* _What the task asks_: Copy the whole article about the Human Brain Project's human cortex model word for word.

15 May 2011

Human Brain Project Moves Toward Human Cortex Model

Spiegel

Henry Markram's Human Brain Project in Lausanne, is competing for funding from the FET Flagship Initiative, to the tune of 1 billion Euros, disbursed over a ten year period. Markram's goals are extremely ambitious, and unprecedented. He aims to model the human cerebral cortex to an exquisite degree of precision. Markram expects that his model of the human brain will be so exact, that he will be able to study inaccessible brain diseases and devise impossible brain cures by using his model. He may be right. But in only ten years?
Scientists are paying particular attention to the cerebral cortex. This layer on the outside of brain, only a few millimeters thick, is the most important condition of it evolution. It is the starting point for efforts to understand what makes us tick -- and for endeavors to find solutions when things go wrong. Our brain builds its version of the universe in the cerebral cortex. The vast majority of what we see doesn't enter the brain through the eye. It is instead is based on the impressions, experiences and decisions in our brain.

* _Recorded information_:

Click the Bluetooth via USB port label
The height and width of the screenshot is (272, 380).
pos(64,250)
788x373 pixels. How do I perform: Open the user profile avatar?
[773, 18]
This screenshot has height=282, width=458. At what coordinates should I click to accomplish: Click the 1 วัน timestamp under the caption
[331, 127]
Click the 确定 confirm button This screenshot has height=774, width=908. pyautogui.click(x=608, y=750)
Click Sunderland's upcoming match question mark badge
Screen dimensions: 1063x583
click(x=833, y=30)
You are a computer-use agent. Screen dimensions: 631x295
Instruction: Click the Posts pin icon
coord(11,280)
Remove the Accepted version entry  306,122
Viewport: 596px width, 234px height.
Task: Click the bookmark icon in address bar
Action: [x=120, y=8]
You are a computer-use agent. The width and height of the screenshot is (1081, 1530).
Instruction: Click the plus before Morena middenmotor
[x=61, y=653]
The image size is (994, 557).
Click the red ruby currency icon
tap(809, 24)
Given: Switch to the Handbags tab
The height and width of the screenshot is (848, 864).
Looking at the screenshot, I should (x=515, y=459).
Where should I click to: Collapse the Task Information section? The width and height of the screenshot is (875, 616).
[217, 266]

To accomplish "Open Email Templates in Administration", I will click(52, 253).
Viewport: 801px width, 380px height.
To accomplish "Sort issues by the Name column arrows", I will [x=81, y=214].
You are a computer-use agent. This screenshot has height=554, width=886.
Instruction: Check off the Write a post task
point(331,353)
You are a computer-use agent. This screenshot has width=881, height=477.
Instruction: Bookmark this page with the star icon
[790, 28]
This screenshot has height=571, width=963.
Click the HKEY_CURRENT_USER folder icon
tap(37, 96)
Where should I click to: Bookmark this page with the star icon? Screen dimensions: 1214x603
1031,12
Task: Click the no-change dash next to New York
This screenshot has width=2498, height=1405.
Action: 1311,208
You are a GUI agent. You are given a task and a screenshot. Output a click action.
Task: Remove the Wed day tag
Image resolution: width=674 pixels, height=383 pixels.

* _Answer section_:
15 May 2011

Human Brain Project Moves Toward Human Cortex Model

Spiegel

Henry Markram's Human Brain Project in Lausanne, is competing for funding from the FET Flagship Initiative, to the tune of 1 billion Euros, disbursed over a ten year period. Markram's goals are extremely ambitious, and unprecedented. He aims to model the human cerebral cortex to an exquisite degree of precision. Markram expects that his model of the human brain will be so exact, that he will be able to study inaccessible brain diseases and devise impossible brain cures by using his model. He may be right. But in only ten years?
Scientists are paying particular attention to the cerebral cortex. This layer on the outside of brain, only a few millimeters thick, is the most important condition of it evolution. It is the starting point for efforts to understand what makes us tick -- and for endeavors to find solutions when things go wrong. Our brain builds its version of the universe in the cerebral cortex. The vast majority of what we see doesn't enter the brain through the eye. It is instead is based on the impressions, experiences and decisions in our brain.